The Conseil supérieur de la guerre (/fr/, Supreme War Council, abbr. CSG) was the highest military body in France under the Third Republic. It was under the presidency of the Minister of War, although vice presidents presided in his absence and took care of day-to-day activities. On 5 December 1889, a corresponding Conseil supérieur de la Marine (CSM) for naval affairs was created, and in April 1931 a Conseil supérieur de l'Air (CSA).
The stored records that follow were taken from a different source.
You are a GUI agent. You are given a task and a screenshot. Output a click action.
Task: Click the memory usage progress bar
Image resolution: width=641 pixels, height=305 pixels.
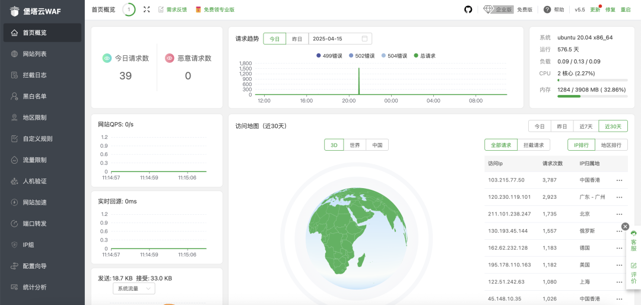(592, 96)
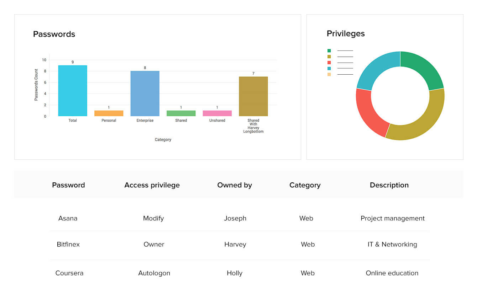The image size is (477, 304).
Task: Click the Owned by column header
Action: (235, 185)
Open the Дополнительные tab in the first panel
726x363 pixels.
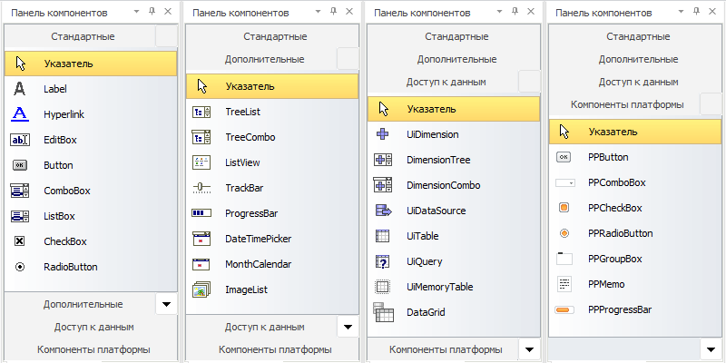[x=83, y=304]
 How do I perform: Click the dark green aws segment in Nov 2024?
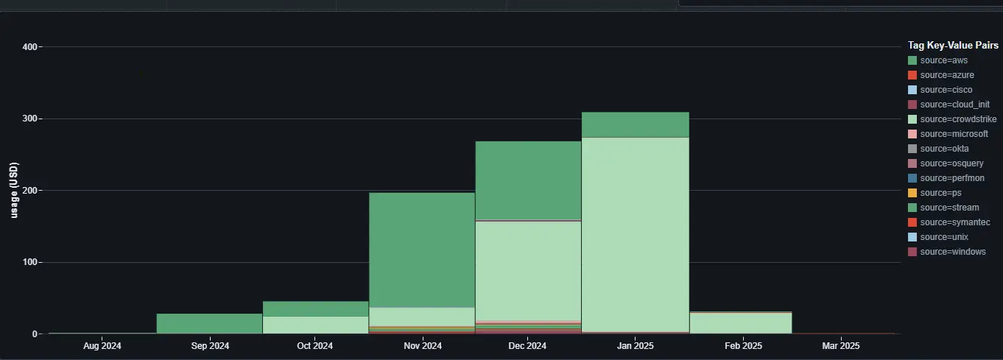pos(421,250)
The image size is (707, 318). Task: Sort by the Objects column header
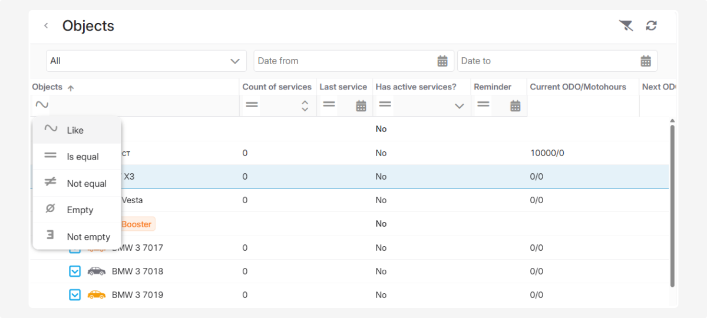[47, 87]
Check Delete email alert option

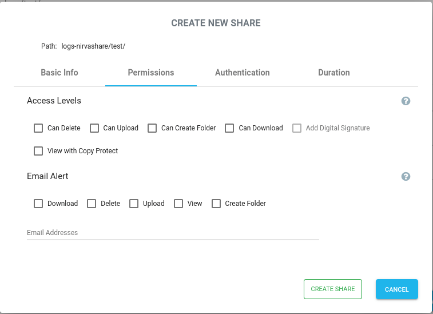coord(92,204)
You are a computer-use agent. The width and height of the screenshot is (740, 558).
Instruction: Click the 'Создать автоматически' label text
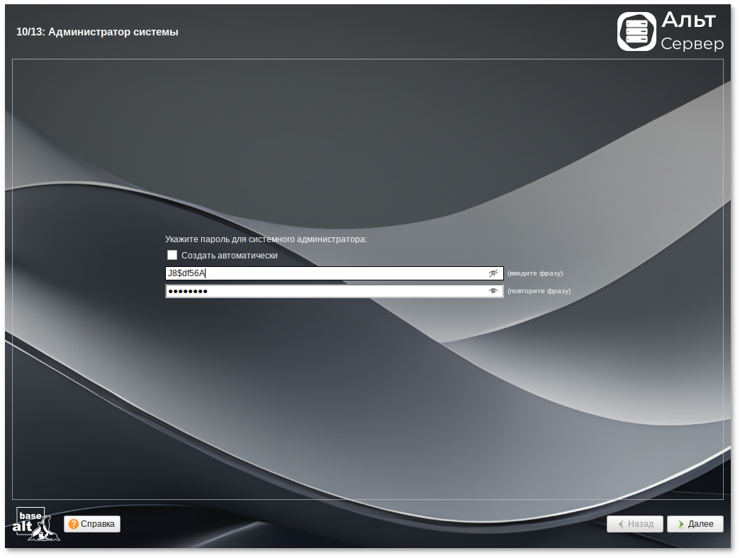(x=229, y=256)
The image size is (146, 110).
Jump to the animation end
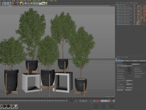pos(91,101)
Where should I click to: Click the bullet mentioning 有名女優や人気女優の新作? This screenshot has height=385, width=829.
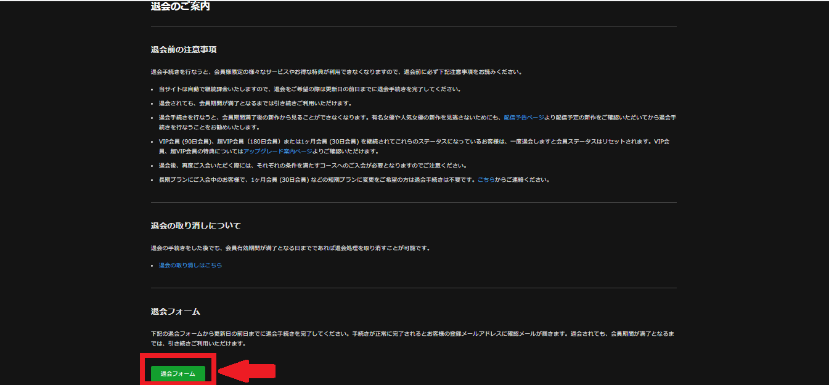[370, 117]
The CSG was created by President Adolphe Thiers by executive decree on 27 July 1872. It is not to be confused with the Conseil de Défense created on 29 June 1872, which was charged with planning the construction of fortifications and was composed solely of military officers. In 1888, the minister of war, Charles de Freycinet, merged the Conseil de Défense into the CSG. The original CSG had twenty-two members both civilian and military. It was to restructure the army to accommodate the new recruitment law (loi de recrutement). It did not originally have anything to do with war plans, which were the responsibility of the Conseil de Défense. Prior to 1888, the CSG rarely met.
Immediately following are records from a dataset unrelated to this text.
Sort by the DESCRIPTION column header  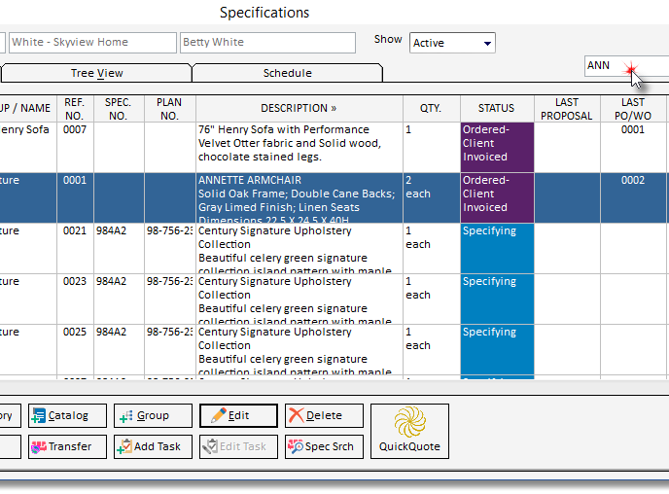click(x=299, y=108)
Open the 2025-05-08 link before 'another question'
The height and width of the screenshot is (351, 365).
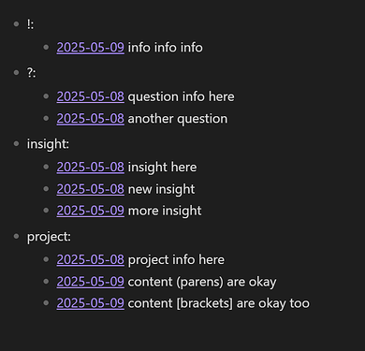(91, 119)
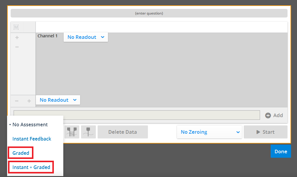Click the horizontal axis plus zoom icon
The width and height of the screenshot is (297, 177).
click(x=29, y=101)
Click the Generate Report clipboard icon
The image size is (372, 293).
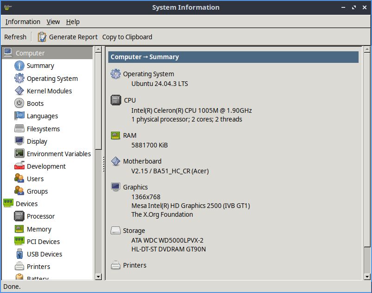coord(42,37)
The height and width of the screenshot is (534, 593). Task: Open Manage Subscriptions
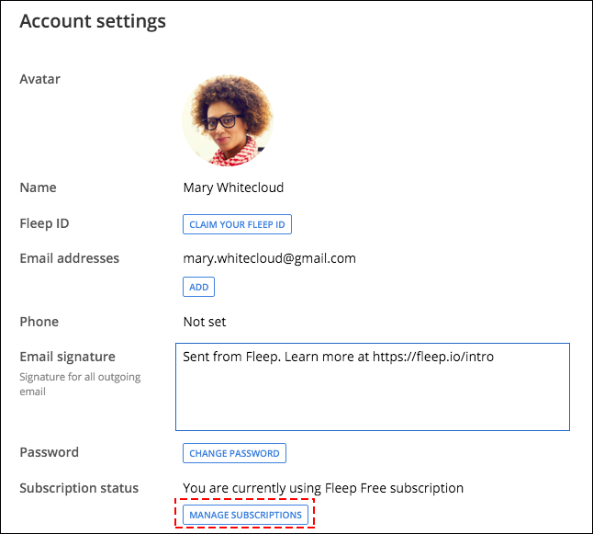tap(245, 515)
In July 1888, the CSG was reconstituted by an executive decree that set out its various committees and their responsibilities. When the Chief of the General Staff of the Army (Chef d'État-Major Général de l'Armée) was created in May 1890, its holder became the only ex officio member of the CSG and in charge of war planning. (Note: This was a transformation of the general staff (created 1874) into a permanent, non-partisan body.) The office of vice president was formalized in 1903, resulting in a power struggle between the vice presidents and the chiefs of staff. Finally in 1911, the offices were merged, so that the chief war planner in peacetime would also have operational command of the army upon mobilization. The first vice president with combined powers was Joseph Joffre, who also appointed a separate army chief of staff beneath him (Auguste Dubail). This separate army chief of staff was suppressed in 1912.

Following the First World War (1914–18), the offices of vice president of the council and chief of the general staff were separated again by decrees of 23 January 1920 and 18 January 1922. In January 1935, the situation of 1911–12 was restored: an army chief of staff (chef d'état-major de l'armée) was appointed to act under the vice president of the council, who was also chief of the general staff.
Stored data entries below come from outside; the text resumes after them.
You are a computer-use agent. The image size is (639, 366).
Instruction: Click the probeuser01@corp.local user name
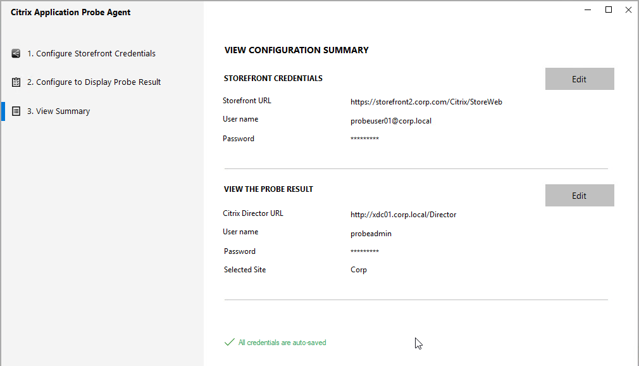tap(391, 121)
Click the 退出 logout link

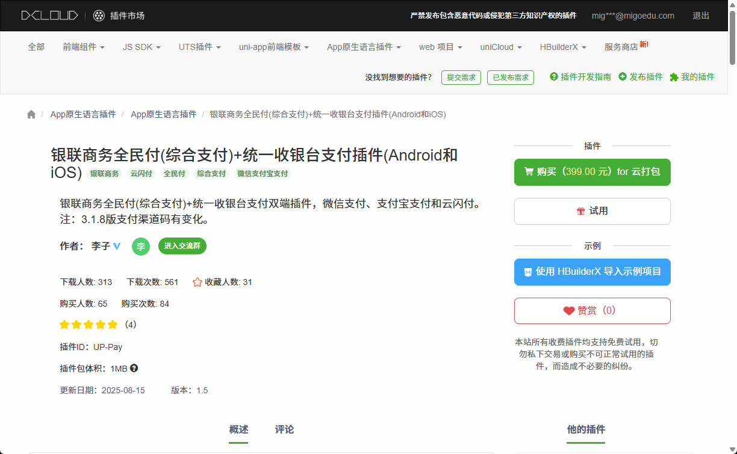[x=701, y=16]
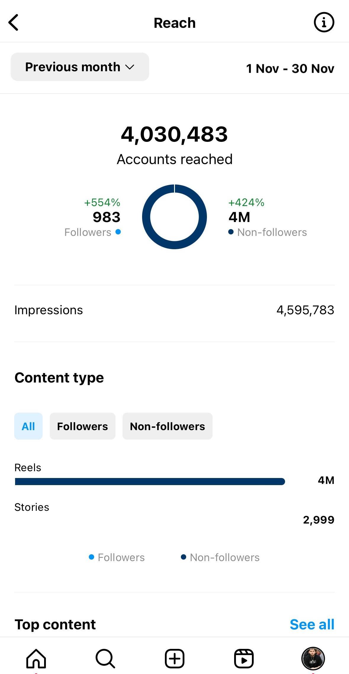
Task: Filter content type by Followers
Action: coord(82,426)
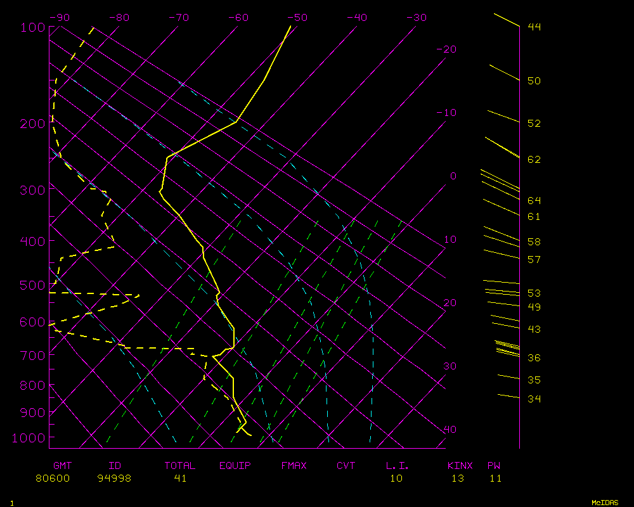The width and height of the screenshot is (634, 507).
Task: Click the 100 pressure level label
Action: point(32,27)
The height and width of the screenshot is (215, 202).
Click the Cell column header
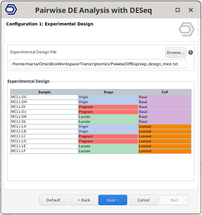click(x=165, y=92)
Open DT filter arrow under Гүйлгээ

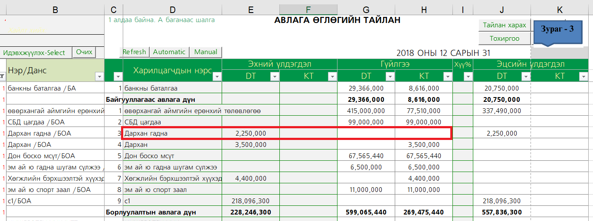coord(390,77)
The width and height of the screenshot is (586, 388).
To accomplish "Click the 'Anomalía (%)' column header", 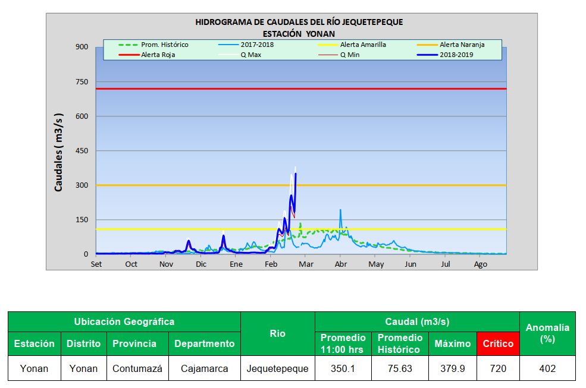I will point(547,333).
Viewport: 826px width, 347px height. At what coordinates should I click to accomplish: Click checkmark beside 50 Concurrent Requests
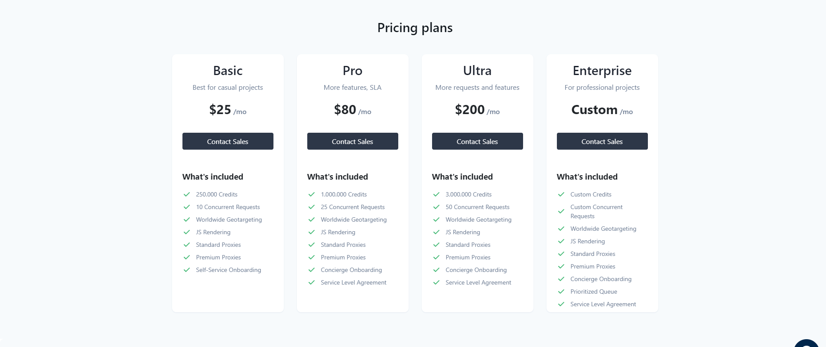436,207
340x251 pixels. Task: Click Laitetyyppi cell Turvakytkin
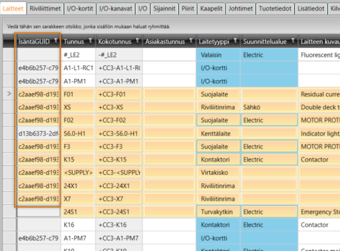[x=218, y=212]
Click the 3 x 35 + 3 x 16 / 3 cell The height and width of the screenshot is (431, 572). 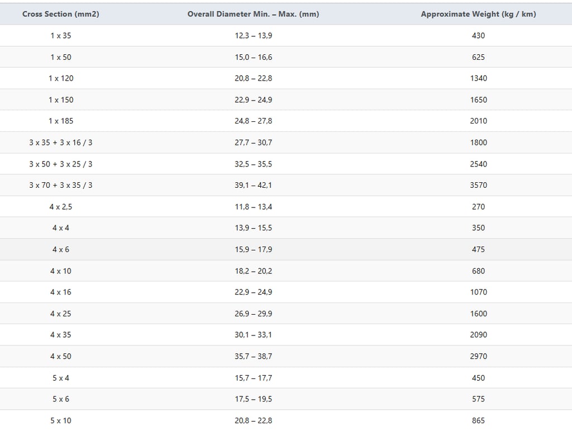[61, 143]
==List of vice presidents==
- Félix Gustave Saussier (1889–1897)
- Edouard Ferdinand Jamont (1898–1900)
- Joseph Brugère (1900–1906)
- Alexis Hagron (1906–1907)
- Henry de Lacroix (1907–1909)
- Charles Trémeau (1909–1910)
- Victor-Constant Michel (July 1910 – July 1911)
- Joseph Joffre (July 1911 – August 1914)
- Ferdinand Foch (1919–1920)
- Philippe Pétain (January 1920 – February 1931)
- Maxime Weygand (February 1931–1935)
- Maurice Gamelin (1935–1940)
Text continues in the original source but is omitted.